According to ADF, in December 2017, a federal district court recognized that the city of Atlanta’s actions were unconstitutional. The court struck down Atlanta’s policy that requires government employees to receive permission before engaging in free speech outside of their jobs, the very policy the city used to justify firing Cochran.
This week, the City of Atlanta agreed to pay $1.2 million in a settlement, recognizing that Cochran had suffered unconstitutional harm.
Why It Matters: Fire Chief Cochran’s victory reveals—once again—that freedom of religion and freedom of speech are often intertwined.
In his 162-page devotional book, written on his personal time, Cochran briefly mentions his Christian views on sex and marriage. But the city of Atlanta used the “pre-clearance” rules as an excuse to fire him over speech and beliefs they disagreed with. That’s not allowed by the First Amendment, said the U.S. District Court for the Northern District of Georgia in its decision in Cochran v.
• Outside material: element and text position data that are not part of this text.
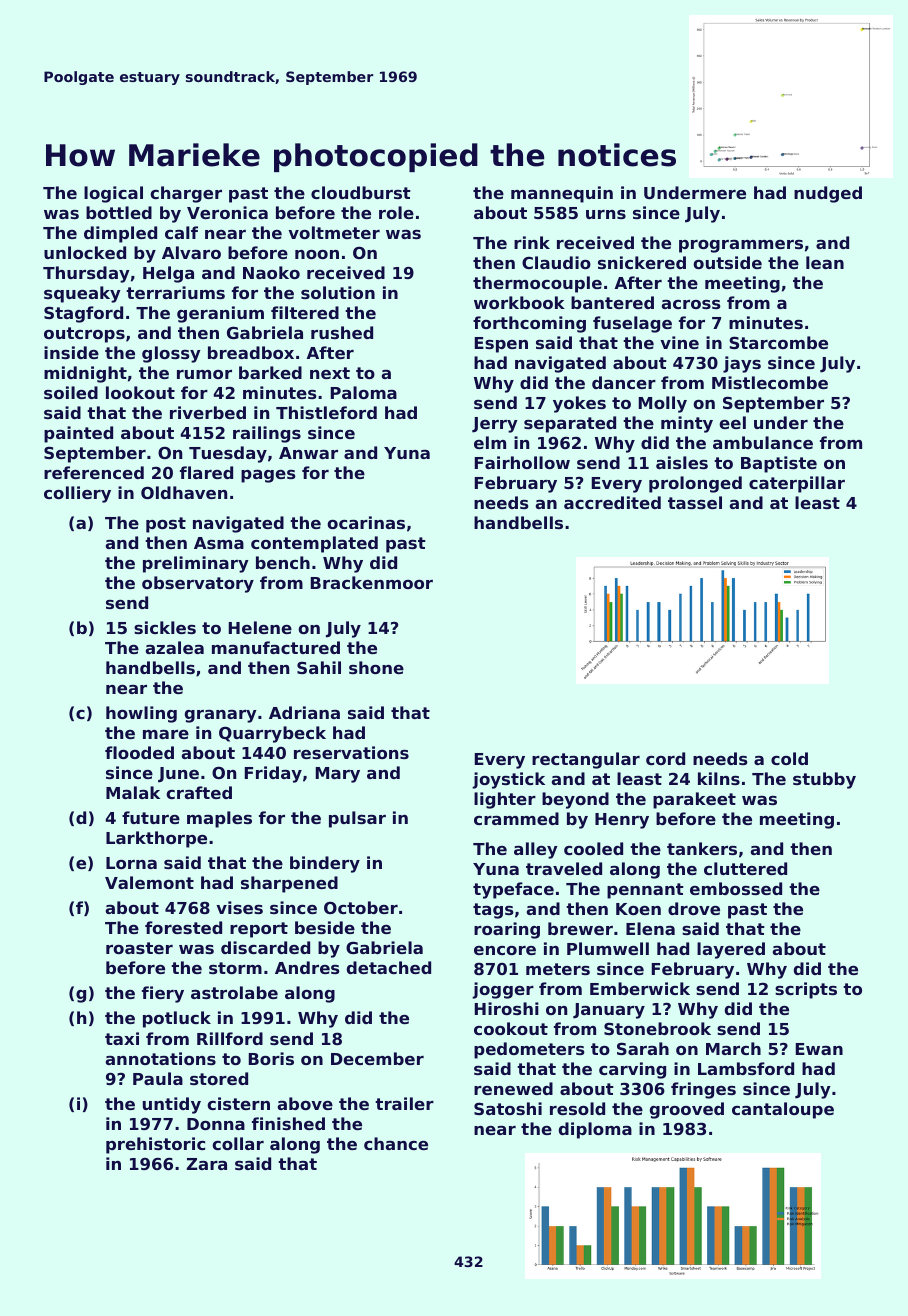  What do you see at coordinates (181, 232) in the screenshot?
I see `calf` at bounding box center [181, 232].
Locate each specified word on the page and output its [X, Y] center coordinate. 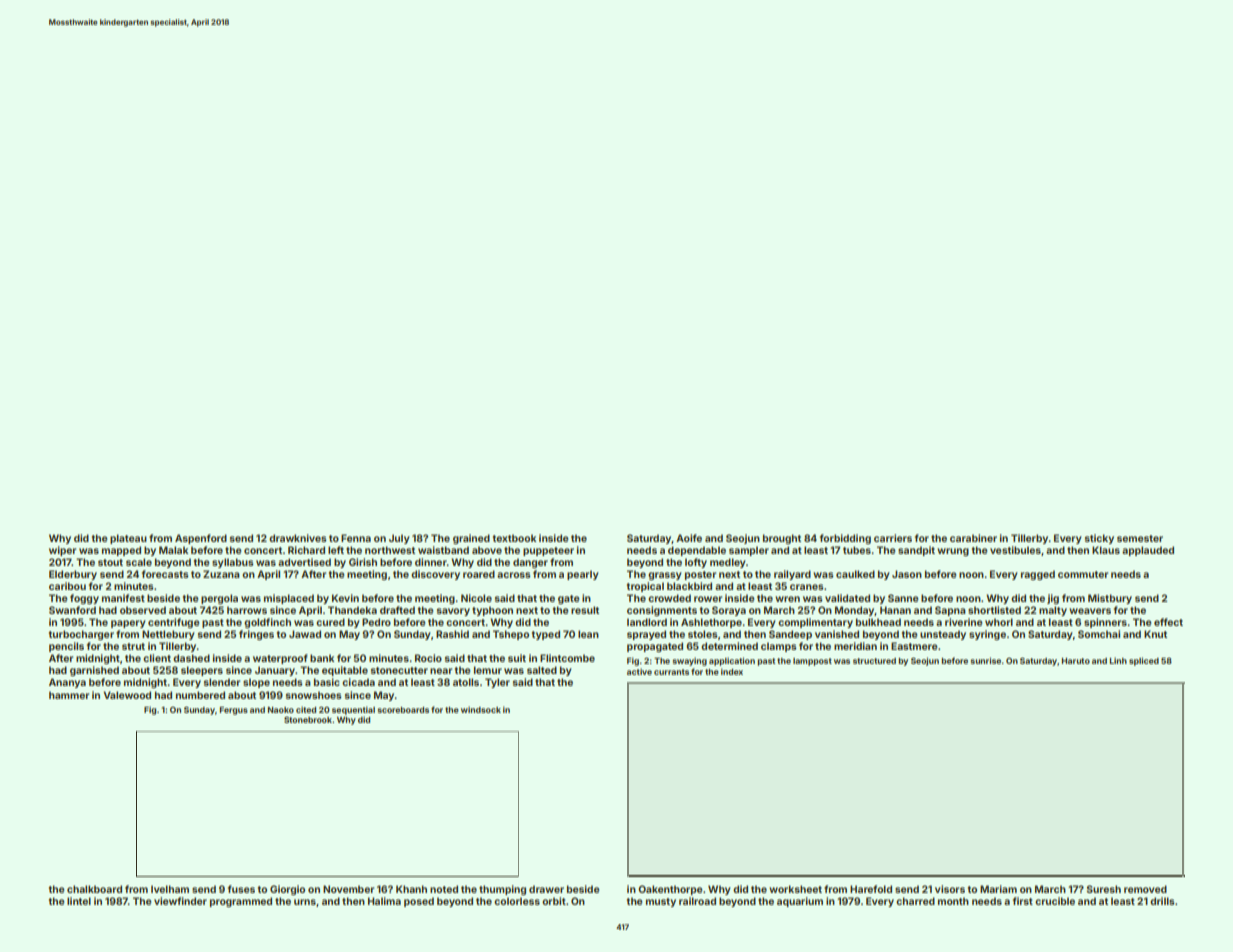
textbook [514, 538]
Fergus [234, 711]
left [336, 550]
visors [950, 889]
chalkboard [94, 889]
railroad [697, 901]
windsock [481, 709]
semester [1140, 538]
City of Atlanta,
This policy would prevent an employee from writing and selling a book on golf or badminton on his own time and, without prior approval, would subject him to firing. It is unclear to the Court how such an outside employment would ever affect the City’s ability to function, and the City provides no evidence to justify it . . . The potential for stifled speech far outweighs an unsupported assertion of harm.
That ruling sets a precedent that will prevent other government employees from being fired for expressing their personal religious views without approval.
“The government can’t force its employees to get its permission before they engage in free speech. It also can’t fire them for exercising that First Amendment freedom, causing them to lose both their freedom and their livelihoods,” said ADF Senior Counsel Kevin Theriot, who argued before the court on behalf of Cochran last year. “We are very pleased that the city is compensating Chief Cochran as it should, and we hope this will serve as a deterrent to any government that would trample upon the constitutionally protected freedoms of its public servants.”